Dataset entries:

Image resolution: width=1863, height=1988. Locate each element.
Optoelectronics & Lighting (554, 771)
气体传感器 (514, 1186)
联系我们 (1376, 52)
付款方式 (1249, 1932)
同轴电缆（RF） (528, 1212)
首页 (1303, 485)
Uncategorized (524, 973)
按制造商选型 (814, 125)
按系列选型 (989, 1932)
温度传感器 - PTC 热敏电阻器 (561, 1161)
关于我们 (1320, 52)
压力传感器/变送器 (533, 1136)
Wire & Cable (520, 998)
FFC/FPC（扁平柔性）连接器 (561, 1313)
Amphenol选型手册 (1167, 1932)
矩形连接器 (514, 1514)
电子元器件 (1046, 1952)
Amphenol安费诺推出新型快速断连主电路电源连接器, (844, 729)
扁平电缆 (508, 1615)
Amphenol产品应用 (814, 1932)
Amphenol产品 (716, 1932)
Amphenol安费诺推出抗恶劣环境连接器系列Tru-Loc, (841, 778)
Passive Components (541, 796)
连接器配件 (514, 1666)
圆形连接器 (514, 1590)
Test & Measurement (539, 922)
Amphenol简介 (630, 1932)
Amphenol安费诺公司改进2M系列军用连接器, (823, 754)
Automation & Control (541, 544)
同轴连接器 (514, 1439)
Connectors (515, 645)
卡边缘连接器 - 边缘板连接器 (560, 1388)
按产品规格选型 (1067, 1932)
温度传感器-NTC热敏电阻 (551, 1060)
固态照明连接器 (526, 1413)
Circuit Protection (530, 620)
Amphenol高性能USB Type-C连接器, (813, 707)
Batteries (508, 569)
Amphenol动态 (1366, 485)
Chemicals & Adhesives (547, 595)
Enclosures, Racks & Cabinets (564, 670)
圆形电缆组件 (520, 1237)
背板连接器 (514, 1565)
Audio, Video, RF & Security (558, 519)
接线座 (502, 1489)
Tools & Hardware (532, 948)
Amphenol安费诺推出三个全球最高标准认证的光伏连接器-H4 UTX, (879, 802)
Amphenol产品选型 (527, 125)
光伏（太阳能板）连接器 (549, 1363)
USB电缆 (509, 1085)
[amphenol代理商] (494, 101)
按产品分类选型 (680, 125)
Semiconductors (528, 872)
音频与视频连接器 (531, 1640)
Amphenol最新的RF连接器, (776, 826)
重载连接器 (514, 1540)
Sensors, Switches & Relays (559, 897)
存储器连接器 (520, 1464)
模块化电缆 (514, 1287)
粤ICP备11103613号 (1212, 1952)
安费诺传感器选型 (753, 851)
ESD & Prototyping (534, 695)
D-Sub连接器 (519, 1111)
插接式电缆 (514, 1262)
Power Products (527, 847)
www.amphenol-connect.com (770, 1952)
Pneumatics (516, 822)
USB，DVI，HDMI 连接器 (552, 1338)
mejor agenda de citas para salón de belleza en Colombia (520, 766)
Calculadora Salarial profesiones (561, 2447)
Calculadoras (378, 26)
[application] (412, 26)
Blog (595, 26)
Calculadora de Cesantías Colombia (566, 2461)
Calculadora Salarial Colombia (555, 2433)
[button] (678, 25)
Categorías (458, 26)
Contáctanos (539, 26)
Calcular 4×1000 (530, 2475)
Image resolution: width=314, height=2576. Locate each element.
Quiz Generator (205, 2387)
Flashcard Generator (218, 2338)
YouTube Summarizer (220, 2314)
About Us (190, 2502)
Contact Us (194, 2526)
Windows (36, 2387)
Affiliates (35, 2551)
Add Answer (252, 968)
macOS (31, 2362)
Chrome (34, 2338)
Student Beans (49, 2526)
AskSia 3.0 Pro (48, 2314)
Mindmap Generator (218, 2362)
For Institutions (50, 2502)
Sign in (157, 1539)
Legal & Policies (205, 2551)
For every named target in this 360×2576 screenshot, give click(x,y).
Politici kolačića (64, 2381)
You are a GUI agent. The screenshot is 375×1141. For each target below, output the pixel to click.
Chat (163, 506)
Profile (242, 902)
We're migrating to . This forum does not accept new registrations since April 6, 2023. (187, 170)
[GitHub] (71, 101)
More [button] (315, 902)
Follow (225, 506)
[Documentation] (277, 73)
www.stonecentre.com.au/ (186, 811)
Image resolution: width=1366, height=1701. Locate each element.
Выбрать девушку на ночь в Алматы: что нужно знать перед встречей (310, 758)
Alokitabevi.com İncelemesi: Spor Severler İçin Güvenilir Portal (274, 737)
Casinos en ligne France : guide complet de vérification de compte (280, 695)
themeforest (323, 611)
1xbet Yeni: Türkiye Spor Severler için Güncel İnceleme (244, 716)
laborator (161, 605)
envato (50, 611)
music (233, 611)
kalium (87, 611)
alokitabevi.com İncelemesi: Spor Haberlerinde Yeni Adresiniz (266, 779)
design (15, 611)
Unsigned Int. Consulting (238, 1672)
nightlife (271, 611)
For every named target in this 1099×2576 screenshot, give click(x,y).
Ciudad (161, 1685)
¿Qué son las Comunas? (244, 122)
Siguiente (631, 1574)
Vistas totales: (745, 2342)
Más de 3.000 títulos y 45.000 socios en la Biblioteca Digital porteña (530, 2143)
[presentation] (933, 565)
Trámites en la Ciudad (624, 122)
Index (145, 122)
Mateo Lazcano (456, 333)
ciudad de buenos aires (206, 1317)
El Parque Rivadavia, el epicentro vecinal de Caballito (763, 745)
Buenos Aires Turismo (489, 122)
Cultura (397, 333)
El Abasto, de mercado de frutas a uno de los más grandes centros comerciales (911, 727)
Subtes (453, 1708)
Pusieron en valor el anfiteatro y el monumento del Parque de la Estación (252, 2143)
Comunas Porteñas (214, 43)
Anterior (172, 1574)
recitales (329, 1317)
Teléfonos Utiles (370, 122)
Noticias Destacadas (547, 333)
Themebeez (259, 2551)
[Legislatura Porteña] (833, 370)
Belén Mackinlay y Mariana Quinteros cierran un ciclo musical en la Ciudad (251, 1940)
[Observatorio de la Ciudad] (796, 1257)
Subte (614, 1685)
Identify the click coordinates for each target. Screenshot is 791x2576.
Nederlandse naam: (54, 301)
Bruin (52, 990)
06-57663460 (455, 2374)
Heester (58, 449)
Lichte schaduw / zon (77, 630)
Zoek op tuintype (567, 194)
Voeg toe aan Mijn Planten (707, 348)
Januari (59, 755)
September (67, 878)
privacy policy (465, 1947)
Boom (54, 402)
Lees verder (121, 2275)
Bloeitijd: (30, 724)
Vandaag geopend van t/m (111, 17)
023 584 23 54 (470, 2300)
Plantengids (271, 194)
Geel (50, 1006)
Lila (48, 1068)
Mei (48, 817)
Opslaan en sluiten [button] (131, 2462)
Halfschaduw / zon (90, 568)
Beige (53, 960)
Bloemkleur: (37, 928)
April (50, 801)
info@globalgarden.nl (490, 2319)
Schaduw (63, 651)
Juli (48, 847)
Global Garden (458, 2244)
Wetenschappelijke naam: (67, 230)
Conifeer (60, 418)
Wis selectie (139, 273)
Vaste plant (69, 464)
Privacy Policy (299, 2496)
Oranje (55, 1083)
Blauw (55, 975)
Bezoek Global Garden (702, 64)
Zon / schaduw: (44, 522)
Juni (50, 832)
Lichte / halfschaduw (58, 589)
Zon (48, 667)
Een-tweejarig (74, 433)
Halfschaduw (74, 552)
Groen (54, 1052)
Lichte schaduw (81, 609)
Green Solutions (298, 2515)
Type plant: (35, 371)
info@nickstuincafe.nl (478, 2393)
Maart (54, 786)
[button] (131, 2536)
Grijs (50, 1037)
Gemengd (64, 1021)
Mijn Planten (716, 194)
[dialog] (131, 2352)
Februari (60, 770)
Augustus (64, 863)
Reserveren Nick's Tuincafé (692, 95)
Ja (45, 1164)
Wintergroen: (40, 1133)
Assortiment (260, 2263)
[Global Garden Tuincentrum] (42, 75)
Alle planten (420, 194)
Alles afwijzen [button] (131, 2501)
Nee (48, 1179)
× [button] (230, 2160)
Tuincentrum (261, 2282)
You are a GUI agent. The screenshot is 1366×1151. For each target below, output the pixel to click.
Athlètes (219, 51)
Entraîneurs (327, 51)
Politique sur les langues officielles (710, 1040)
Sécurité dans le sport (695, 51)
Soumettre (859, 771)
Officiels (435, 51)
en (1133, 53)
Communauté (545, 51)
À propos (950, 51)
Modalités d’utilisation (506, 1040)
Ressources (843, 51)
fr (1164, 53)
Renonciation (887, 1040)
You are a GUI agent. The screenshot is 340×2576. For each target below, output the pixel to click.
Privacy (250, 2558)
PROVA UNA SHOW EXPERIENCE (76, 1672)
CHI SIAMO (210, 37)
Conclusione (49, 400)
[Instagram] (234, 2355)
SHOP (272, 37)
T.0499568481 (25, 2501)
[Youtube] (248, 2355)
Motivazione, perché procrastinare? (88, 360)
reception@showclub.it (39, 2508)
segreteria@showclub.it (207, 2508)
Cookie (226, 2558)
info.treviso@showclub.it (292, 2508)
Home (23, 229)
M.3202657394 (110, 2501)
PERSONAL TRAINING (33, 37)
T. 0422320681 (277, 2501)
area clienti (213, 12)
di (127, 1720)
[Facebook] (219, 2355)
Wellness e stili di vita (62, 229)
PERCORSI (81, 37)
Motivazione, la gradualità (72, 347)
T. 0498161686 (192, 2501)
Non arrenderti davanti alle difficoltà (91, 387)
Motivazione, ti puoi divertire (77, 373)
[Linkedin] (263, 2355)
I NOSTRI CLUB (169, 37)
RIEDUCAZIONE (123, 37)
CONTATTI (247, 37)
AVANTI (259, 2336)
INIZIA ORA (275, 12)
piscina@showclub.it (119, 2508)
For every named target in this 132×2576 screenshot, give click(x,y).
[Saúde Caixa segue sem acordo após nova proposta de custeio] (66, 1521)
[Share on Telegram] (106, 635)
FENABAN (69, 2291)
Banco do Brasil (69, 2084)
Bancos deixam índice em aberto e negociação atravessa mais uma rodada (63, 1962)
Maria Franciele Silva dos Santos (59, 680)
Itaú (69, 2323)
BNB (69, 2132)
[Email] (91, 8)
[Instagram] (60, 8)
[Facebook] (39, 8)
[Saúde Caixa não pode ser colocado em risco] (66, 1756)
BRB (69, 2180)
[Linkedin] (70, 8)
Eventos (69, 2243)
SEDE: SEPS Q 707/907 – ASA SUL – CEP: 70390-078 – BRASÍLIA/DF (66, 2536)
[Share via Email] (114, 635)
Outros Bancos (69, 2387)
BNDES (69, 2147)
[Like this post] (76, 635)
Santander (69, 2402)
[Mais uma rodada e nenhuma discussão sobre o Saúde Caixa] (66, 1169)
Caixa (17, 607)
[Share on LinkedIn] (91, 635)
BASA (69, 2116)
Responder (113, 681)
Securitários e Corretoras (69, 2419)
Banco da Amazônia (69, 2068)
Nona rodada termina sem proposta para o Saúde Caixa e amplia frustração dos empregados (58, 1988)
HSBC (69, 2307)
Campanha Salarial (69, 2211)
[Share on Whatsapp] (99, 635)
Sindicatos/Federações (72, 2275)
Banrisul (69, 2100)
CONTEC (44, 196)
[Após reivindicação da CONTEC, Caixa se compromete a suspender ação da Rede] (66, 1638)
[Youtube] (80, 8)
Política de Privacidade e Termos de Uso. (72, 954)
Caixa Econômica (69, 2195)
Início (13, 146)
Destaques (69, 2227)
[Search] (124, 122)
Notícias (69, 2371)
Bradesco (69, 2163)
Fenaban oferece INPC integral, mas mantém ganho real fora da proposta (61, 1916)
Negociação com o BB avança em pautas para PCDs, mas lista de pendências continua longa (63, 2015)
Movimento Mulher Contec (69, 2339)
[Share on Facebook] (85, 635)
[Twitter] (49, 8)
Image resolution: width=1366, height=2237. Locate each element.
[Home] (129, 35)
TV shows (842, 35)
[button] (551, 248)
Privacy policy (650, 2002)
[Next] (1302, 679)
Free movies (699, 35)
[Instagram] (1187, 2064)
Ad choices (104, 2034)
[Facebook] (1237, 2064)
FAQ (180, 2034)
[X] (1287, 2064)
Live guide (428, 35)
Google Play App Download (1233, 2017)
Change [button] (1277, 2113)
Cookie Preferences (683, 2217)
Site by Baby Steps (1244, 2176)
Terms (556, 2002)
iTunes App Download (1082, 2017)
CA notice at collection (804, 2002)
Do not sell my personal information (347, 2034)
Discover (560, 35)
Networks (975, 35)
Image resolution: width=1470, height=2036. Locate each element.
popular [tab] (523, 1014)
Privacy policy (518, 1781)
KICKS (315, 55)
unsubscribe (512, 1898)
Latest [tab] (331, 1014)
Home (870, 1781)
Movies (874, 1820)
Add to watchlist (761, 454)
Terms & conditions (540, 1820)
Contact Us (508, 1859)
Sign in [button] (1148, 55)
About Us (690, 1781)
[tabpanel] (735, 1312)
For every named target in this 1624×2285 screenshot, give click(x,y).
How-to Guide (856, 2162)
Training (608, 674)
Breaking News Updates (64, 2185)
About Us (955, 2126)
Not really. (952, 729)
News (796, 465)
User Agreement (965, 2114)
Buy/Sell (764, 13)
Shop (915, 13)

▸ **Assignment**:
Beginning with the first line above, could you copy every line exactly, up to and including the one with "Amphenol产品 (716, 1932)"?

▸ **Written answer**:
Image resolution: width=1863, height=1988. Locate each element.
Optoelectronics & Lighting (554, 771)
气体传感器 (514, 1186)
联系我们 (1376, 52)
付款方式 (1249, 1932)
同轴电缆（RF） (528, 1212)
首页 (1303, 485)
Uncategorized (524, 973)
按制造商选型 (814, 125)
按系列选型 (989, 1932)
温度传感器 - PTC 热敏电阻器 (561, 1161)
关于我们 (1320, 52)
压力传感器/变送器 (533, 1136)
Wire & Cable (520, 998)
FFC/FPC（扁平柔性）连接器 (561, 1313)
Amphenol选型手册 (1167, 1932)
矩形连接器 (514, 1514)
电子元器件 (1046, 1952)
Amphenol安费诺推出新型快速断连主电路电源连接器, (844, 729)
扁平电缆 (508, 1615)
Amphenol产品应用 (814, 1932)
Amphenol产品 (716, 1932)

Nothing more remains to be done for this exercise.